In addition, when the object to be treated is pure water and the gas is pure oxygen, ozone is generated from oxygen, and ozone water may be produced from the object to be treated with ozone.

On the other hand, the liquid to be processed object may be connected to the ground electrode, the liquid to be processed object serves as a ground electrode, it is possible to solve the problem of corrosion unlike when using a metal electrode.

In addition, the core electrode is disposed in the dielectric tube and does not directly contact the liquid object to be processed, thereby minimizing power loss due to electrical conduction of the liquid object to be processed.

In addition, the blocking member is mounted to the gas outlet to prevent the object to be introduced into the dielectric tube through the gas outlet, the blocking member may be a valve that can simply discharge the gas from the inside of the dielectric tube to the outside, It may be a diffuser for supplying a gas containing a plasma product to the object to be treated in a bubble state, and by supplying the gas to the liquid object to be treated in a bubble state, it is possible to improve the treatment effect of the plasma product. have.

In addition, the dielectric tube is immersed perpendicular to the surface of the object to be treated so that the gas inlet formed on the upper portion of the dielectric tube may be disposed outside the object to be treated, and the gas outlet formed under the dielectric tube may be immersed in the object to be treated. Can be.

In addition, when gas passes between the core electrode and the dielectric tube to which a high voltage of a predetermined voltage or more is applied, the insulating state of the dielectric tube is broken and a plasma state is generated. In this case, various kinds of plasma products (for example, ozone and radical) Active components such as ions, electrons, and excited molecules) are generated, and ultraviolet rays of various wavelengths are emitted by ions or excited molecules in the plasma state.

Therefore, by providing a photocatalyst coating layer including a photocatalyst on a surface including at least one of an inner surface and an outer surface of the dielectric tube, the sterilization effect by ultraviolet rays can be maximized, and TiO ₂ can be used as the photocatalyst. .

Meanwhile, the core electrode may be fixed to the inner center of the dielectric tube by the core electrode fixing member, and the through hole may be provided in the core electrode fixing member to allow gas to flow into the dielectric tube.

The core electrode fixing member may be made of polytetrafluoroethylene (PTFE), and polytetrafluoroethylene is a non-flammable material having good heat resistance and is not eroded by all chemicals except molten alkali metal and high temperature fluorine gas. Since the insulating property is good and the property does not change even when it is in direct contact with the core electrode, it is a useful material for fixing the core electrode to the dielectric tube.

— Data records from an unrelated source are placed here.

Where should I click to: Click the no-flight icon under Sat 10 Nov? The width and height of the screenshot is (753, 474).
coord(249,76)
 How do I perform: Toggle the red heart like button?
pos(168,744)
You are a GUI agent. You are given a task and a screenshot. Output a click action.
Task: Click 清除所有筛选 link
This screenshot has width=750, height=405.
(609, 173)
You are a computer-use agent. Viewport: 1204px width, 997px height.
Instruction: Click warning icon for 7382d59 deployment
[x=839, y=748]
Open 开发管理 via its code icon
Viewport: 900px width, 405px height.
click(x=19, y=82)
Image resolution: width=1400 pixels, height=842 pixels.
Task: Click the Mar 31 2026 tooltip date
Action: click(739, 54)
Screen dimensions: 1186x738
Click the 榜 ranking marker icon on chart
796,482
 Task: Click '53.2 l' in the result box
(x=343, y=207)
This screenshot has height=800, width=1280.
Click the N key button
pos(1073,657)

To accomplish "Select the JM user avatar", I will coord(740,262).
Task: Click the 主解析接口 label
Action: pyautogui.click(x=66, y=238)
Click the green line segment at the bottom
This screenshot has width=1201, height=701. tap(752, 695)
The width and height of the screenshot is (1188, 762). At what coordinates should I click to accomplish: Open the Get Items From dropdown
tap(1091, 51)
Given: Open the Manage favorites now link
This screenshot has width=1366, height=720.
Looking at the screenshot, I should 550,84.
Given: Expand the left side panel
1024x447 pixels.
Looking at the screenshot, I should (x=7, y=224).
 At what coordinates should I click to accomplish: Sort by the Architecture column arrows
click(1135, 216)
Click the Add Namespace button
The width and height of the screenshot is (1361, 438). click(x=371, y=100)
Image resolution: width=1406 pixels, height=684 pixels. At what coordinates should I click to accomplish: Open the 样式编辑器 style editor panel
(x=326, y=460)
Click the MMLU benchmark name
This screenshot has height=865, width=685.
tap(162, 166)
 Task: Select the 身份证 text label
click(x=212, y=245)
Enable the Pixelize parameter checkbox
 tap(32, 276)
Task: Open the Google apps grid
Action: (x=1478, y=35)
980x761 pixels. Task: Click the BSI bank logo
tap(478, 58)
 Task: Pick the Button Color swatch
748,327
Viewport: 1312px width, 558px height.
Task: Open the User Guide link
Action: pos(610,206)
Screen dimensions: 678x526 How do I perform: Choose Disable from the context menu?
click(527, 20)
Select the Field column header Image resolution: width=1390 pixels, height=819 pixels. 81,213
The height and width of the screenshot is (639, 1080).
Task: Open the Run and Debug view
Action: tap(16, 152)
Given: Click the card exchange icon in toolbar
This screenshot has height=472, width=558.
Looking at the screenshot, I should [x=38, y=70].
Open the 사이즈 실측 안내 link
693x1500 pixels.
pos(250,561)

As described above, the plasma processing apparatus according to the present invention may manufacture a plasma product with a simple configuration including a dielectric tube and a core electrode, and may use the same to process a liquid target object.

In addition, by supplying gas to the inside of the dielectric tube and applying only a voltage to the core electrode in a state in which the dielectric tube is directly immersed in the object to be treated, immediate sterilization and microorganism decomposition of the microorganism is possible.

In addition, because it does not use a material such as a separate chemical, it is very easy to implement the continuity and automation of sewage treatment.

In some cases, the plasma processing apparatus may further include a storage chamber including a chamber body for storing an object to be processed and a dielectric tube fixing member for disposing a dielectric tube inside the chamber body. In this case, it is possible to process the object to be treated in the storage chamber part.

For example, the chamber body is provided with a gas inlet chamber body for providing a gas inlet space in communication with the gas inlet of the dielectric tube, and a gas outlet of the dielectric tube, and provides a target object receiving space for receiving the object to be treated. It may include a chamber for receiving the object to be treated, wherein, the gas inlet chamber body and the object to be treated chamber body can form a space isolated from each other.

In addition, the storage chambers may be connected to each other to repeatedly process the object to be processed. Specifically, the other storage chambers may be supplied from one storage chamber by using a gas containing plasma products generated in the one storage chamber. The to-be-processed object of the plasma-treated liquid may be processed again.

The plasma processing apparatus of the present invention can produce a plasma product with a simple configuration including a dielectric tube and a core electrode, and can use the same to process a liquid target object.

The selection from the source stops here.